Some dogs can handle this, while others may lash out and nip or bite a dog that is being rude or not giving enough personal space. Your dog may learn that dog parks are a very scary, overwhelming place and that other dogs are to be avoided. Your dog may also learn that dog parks represent out of control excitement and that they can behave without rules. This is similar to parents letting their kids run around on a playground, out of control, yelling and pushing, while the parents do nothing until someone gets hurt.
Many owners will ignore their dog while at the dog park, not recognizing or doing anything about their own dog's rude, dominant, or aggressive behaviors. Other owners never realize their dog has made several attempts to get their help while trying to avoid these bullies. These dogs may then attempt to resolve these issues on their own, usually resulting in a dog fight. This teaches the dogs to not trust the owners for help and they learn to be dog-aggressive. If a dog fight does occur, your dog may be blamed for it whether or not he instigated it.

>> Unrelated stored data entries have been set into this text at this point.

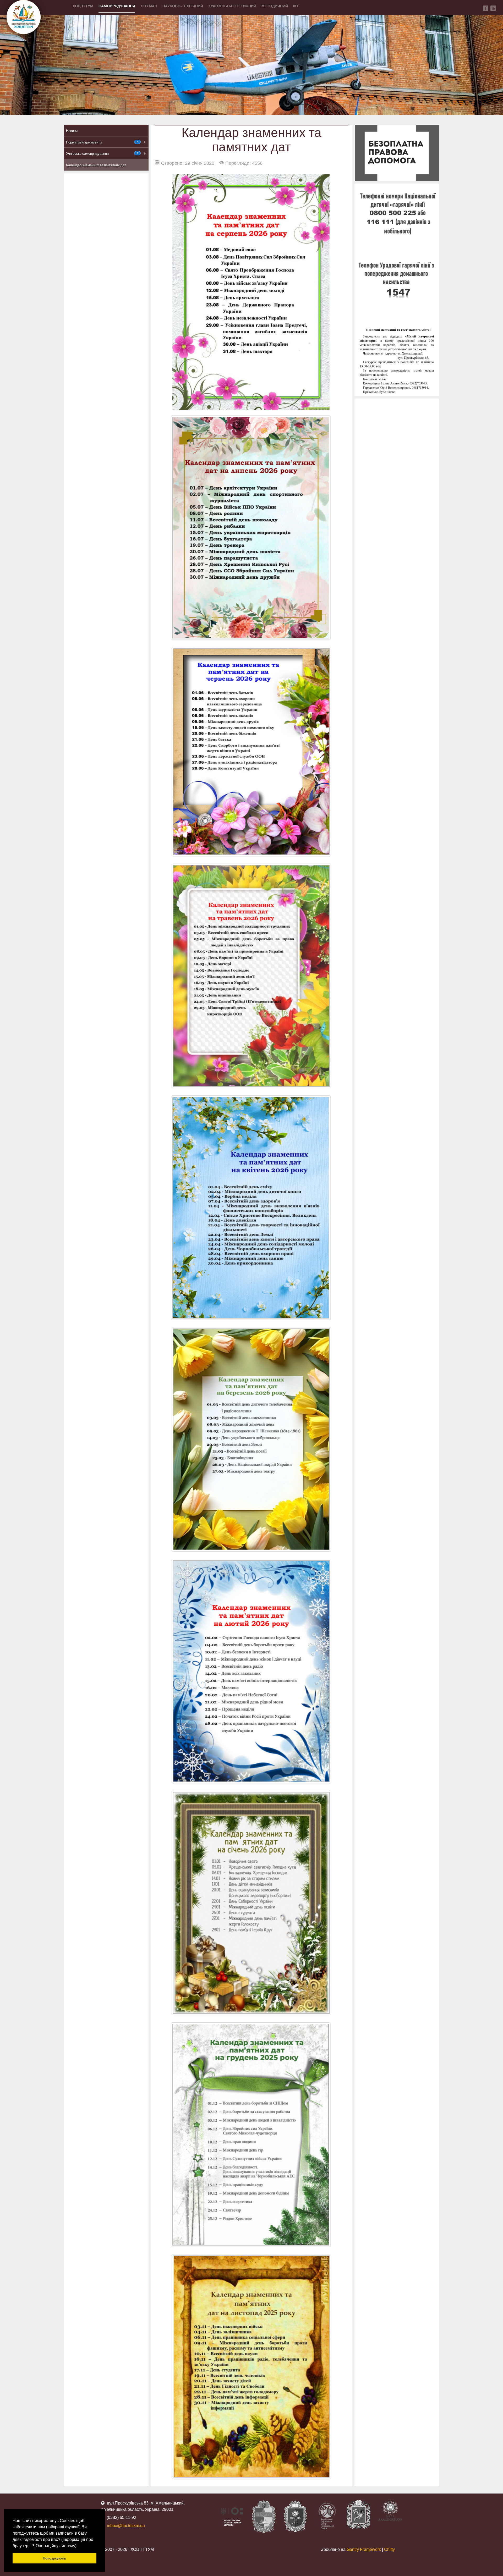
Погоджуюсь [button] (54, 2558)
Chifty (389, 2549)
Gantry (364, 2549)
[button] (78, 2546)
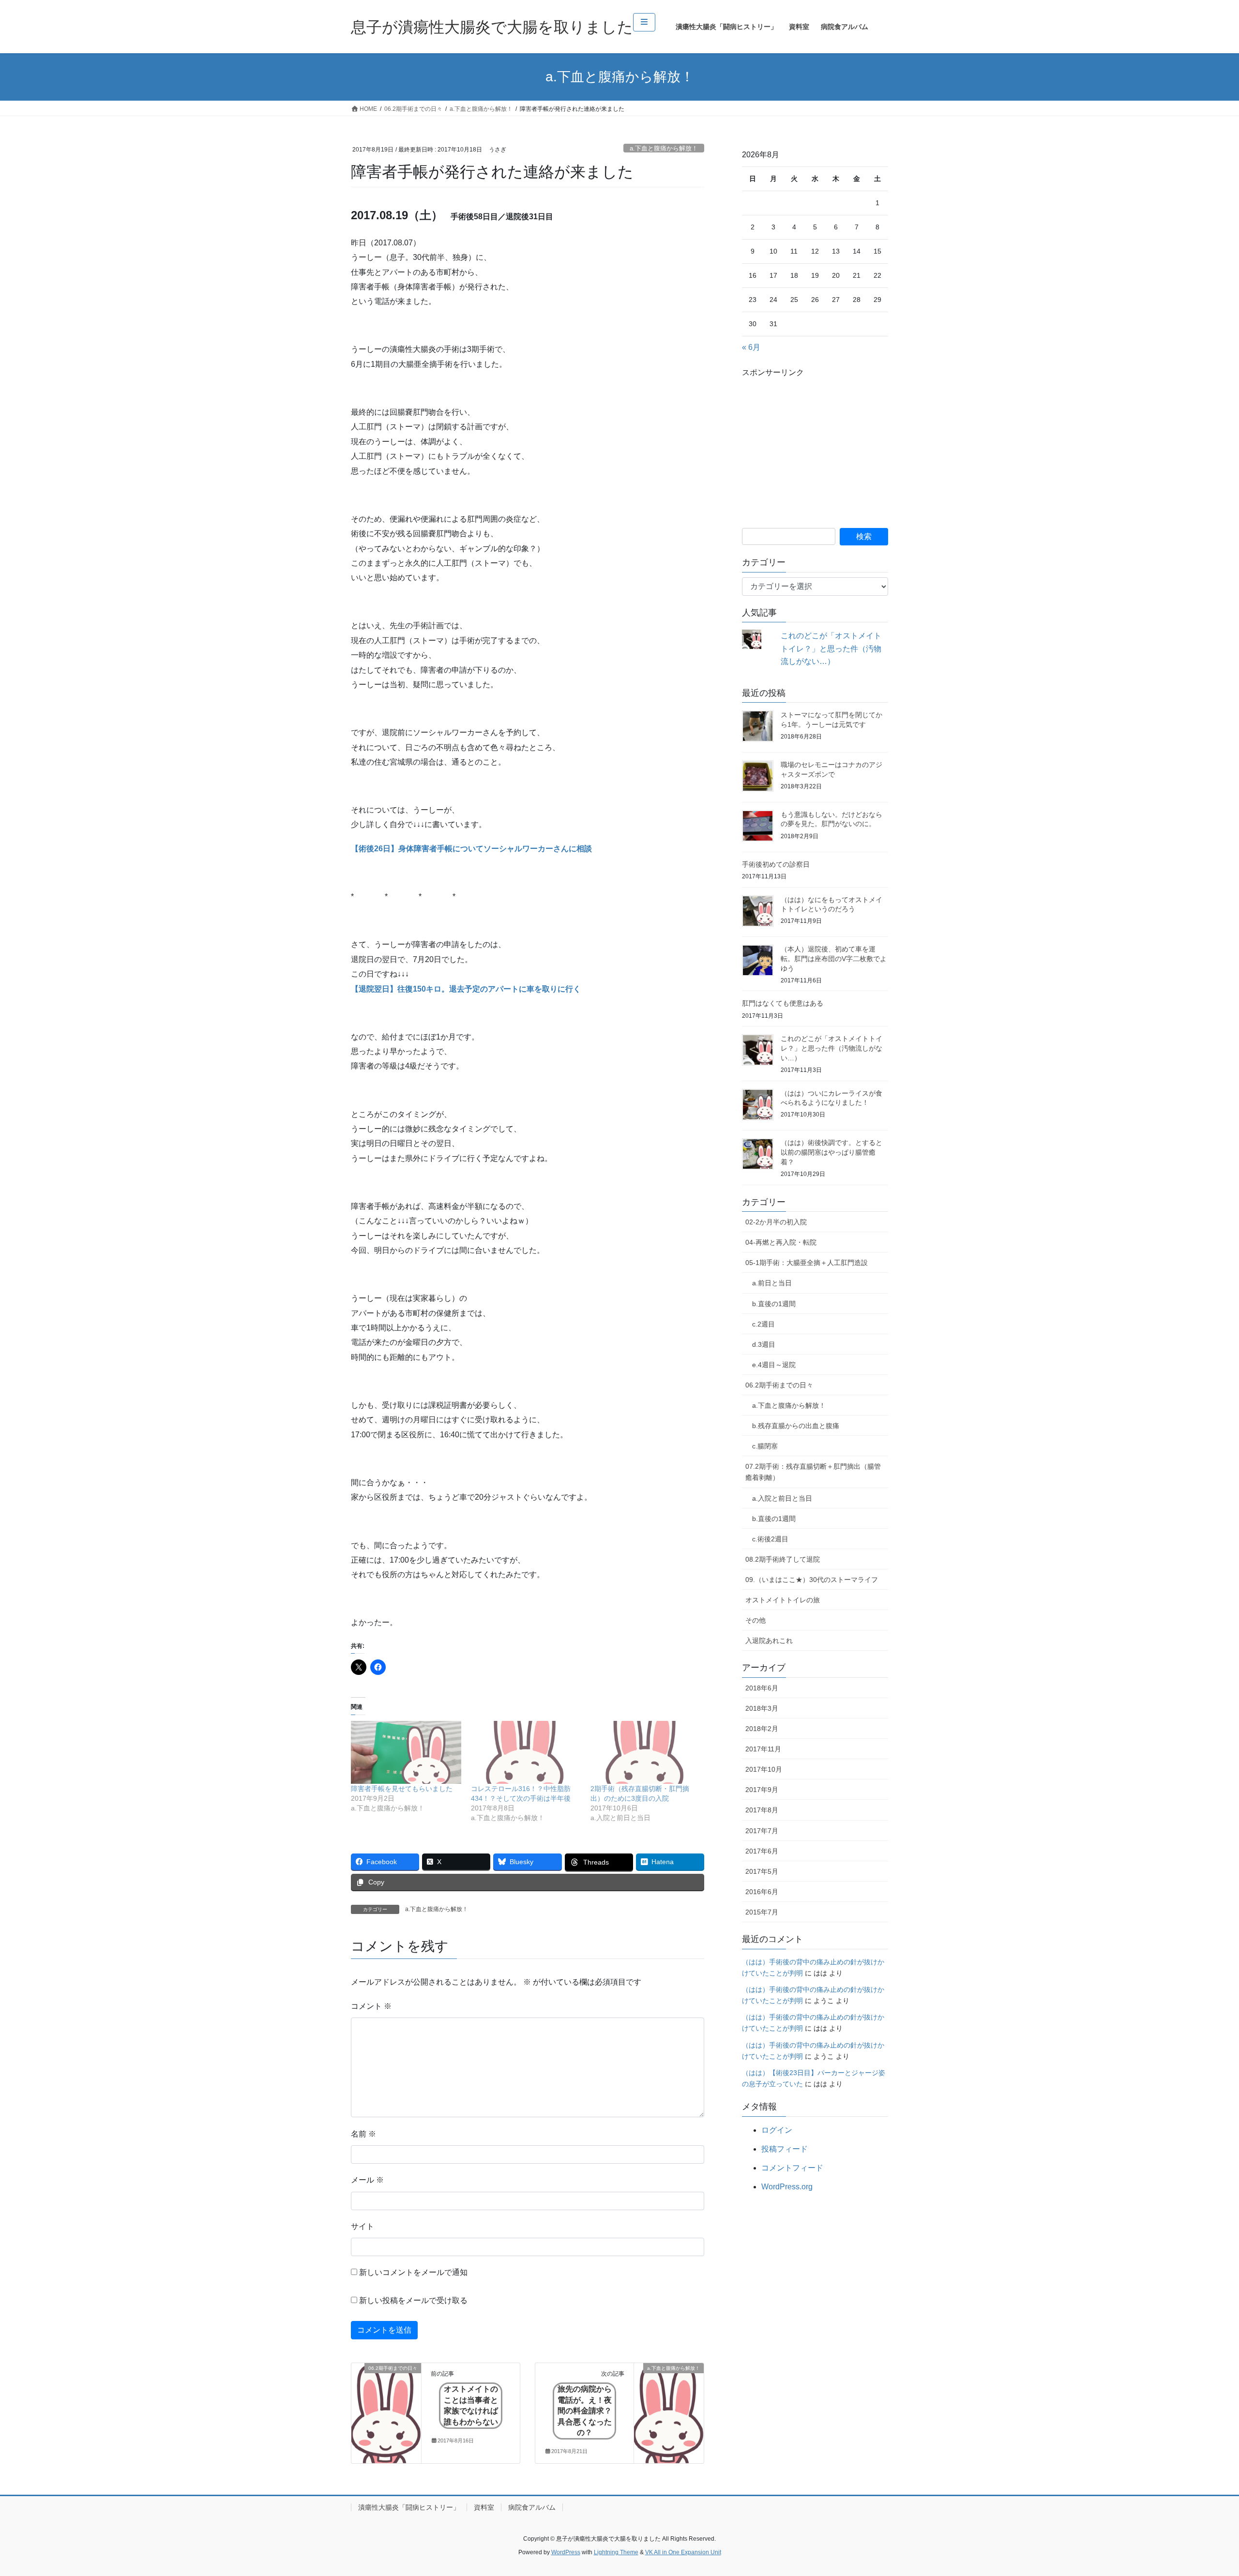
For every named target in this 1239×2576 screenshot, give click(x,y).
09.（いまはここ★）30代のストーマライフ (811, 1579)
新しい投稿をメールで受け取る (413, 2300)
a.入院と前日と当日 (782, 1498)
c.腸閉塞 (765, 1446)
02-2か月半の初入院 (776, 1222)
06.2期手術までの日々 (779, 1385)
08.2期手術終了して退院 (782, 1559)
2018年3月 (761, 1708)
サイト (362, 2226)
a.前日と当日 (772, 1283)
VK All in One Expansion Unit (683, 2552)
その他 (755, 1620)
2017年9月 (761, 1789)
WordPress (565, 2552)
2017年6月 (761, 1851)
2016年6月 (761, 1892)
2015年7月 (761, 1912)
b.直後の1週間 (774, 1304)
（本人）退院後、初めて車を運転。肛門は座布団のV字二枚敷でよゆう (834, 958)
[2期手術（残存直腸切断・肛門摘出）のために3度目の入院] (645, 1752)
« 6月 (751, 347)
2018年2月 (761, 1728)
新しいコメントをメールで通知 (413, 2272)
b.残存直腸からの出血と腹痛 (795, 1426)
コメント (371, 2006)
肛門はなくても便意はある (782, 1003)
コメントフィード (792, 2168)
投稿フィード (784, 2149)
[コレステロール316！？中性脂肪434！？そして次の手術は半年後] (526, 1752)
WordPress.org (787, 2187)
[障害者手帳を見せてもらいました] (406, 1752)
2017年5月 (761, 1871)
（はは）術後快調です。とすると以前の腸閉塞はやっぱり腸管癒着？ (831, 1152)
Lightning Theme (616, 2552)
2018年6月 (761, 1688)
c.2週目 (763, 1324)
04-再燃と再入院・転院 (780, 1242)
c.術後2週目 (770, 1539)
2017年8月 (761, 1810)
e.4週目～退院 (774, 1365)
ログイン (776, 2130)
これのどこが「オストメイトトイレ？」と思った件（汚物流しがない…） (831, 648)
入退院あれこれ (769, 1640)
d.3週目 (763, 1344)
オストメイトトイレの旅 (782, 1600)
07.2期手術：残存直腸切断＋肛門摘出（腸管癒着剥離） (813, 1471)
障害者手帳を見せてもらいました (402, 1789)
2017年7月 (761, 1831)
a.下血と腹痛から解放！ (664, 148)
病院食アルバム (532, 2507)
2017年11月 (763, 1749)
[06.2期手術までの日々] (386, 2399)
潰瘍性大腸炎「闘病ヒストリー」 (409, 2507)
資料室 (484, 2507)
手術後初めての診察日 (776, 864)
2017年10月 (763, 1769)
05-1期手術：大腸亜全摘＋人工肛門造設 (806, 1262)
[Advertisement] (815, 440)
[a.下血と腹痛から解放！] (669, 2399)
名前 (363, 2134)
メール (367, 2180)
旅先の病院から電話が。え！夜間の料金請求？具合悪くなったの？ (585, 2411)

Besides your dog learning bad social behaviors, you and your dog's safety are both at risk. Most dog owners don't know how to prevent or how to break up dog fights
. This means everyone is at risk of being severely injured or killed. There are also health risks. The fecal matter and urine left on the ground by unfamiliar dogs puts everyone at risk of contracting parvo, worms, or parasites such as giardia.
The best way to socialize your dog is through controlled positive interactions with other healthy and balanced dogs where there are rules and referees and you can closely monitor your dog's behaviors. This sets your dog up for success. You can accomplish this through supervised backyard play groups of dogs with whom your dog has been properly introduced.
The other owners should also be present and supervising the play. Periodically stop the play and have each dog return to his/her owner to take a break. This will prevent over-arousal and helps keep things controlled. You can also seek out dog socialization classes or doggy daycares run by a professional trainer.
Know also that your dog may not want to interact with another dog or human. When you are in public, do you feel compelled to meet strangers? Of course not. So don't insist on your dog stopping to meet every dog or person you encounter. Doing so is a "forced interaction" and can create undue stress for your dog. Being able to simply co‑exist with others in social settings should be acceptable. Similar to going to parties, there are "social butterflies" who mingle and meet everyone, and yet others who stay close to those they know. There are even "wall flowers" who like to just watch everyone without interacting. If your dog can just "be" with others, content to sit and not growl or bark, consider him a socialized dog. For dogs who just want to hang out, consider visiting coffee shops or other places that allow dogs.